EXERCISE:
Pull out every line of the records that contains the string "arrow", and copy each one in full. Match case exactly.

═══ SUPPLIED INFORMATION

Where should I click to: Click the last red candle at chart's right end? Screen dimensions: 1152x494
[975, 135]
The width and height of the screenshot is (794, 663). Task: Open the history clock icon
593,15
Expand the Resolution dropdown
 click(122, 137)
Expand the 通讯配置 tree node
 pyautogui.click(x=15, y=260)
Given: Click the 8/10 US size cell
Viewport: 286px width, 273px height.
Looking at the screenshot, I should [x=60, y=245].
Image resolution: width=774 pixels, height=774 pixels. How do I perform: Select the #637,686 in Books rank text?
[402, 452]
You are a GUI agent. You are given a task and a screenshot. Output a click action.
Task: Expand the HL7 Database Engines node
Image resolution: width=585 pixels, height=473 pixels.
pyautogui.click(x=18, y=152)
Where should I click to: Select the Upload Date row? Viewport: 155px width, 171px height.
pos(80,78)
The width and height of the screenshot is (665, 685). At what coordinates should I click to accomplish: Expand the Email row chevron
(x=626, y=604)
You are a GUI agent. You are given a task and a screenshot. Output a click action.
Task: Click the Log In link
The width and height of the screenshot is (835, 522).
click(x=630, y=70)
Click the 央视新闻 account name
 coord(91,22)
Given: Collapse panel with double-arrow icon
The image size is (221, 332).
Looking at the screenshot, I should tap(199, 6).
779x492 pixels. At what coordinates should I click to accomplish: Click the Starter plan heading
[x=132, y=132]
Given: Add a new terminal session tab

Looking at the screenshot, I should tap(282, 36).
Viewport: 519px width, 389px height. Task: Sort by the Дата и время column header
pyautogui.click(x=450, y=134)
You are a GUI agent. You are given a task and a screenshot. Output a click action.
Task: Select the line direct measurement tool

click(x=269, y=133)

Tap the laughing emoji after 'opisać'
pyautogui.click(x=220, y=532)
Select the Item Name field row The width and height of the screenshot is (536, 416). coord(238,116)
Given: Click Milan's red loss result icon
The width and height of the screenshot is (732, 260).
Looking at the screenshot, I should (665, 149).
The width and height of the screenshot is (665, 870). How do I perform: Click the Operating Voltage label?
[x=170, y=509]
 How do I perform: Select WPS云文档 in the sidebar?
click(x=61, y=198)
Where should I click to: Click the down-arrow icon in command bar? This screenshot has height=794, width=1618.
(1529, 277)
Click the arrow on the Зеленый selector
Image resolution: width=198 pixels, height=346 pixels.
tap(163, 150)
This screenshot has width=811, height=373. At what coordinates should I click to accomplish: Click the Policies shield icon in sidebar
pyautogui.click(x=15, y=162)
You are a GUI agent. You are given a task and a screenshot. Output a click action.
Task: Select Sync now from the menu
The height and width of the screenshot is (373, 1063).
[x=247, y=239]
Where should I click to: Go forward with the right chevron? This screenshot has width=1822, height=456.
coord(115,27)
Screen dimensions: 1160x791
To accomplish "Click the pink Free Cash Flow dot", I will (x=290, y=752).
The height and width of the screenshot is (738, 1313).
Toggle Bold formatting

══════

RESPONSE:
Given: Collapse panel with double-arrow icon
Where should I click to: Click the down-arrow icon in command bar? This screenshot has height=794, width=1618.
Click the arrow on the Зеленый selector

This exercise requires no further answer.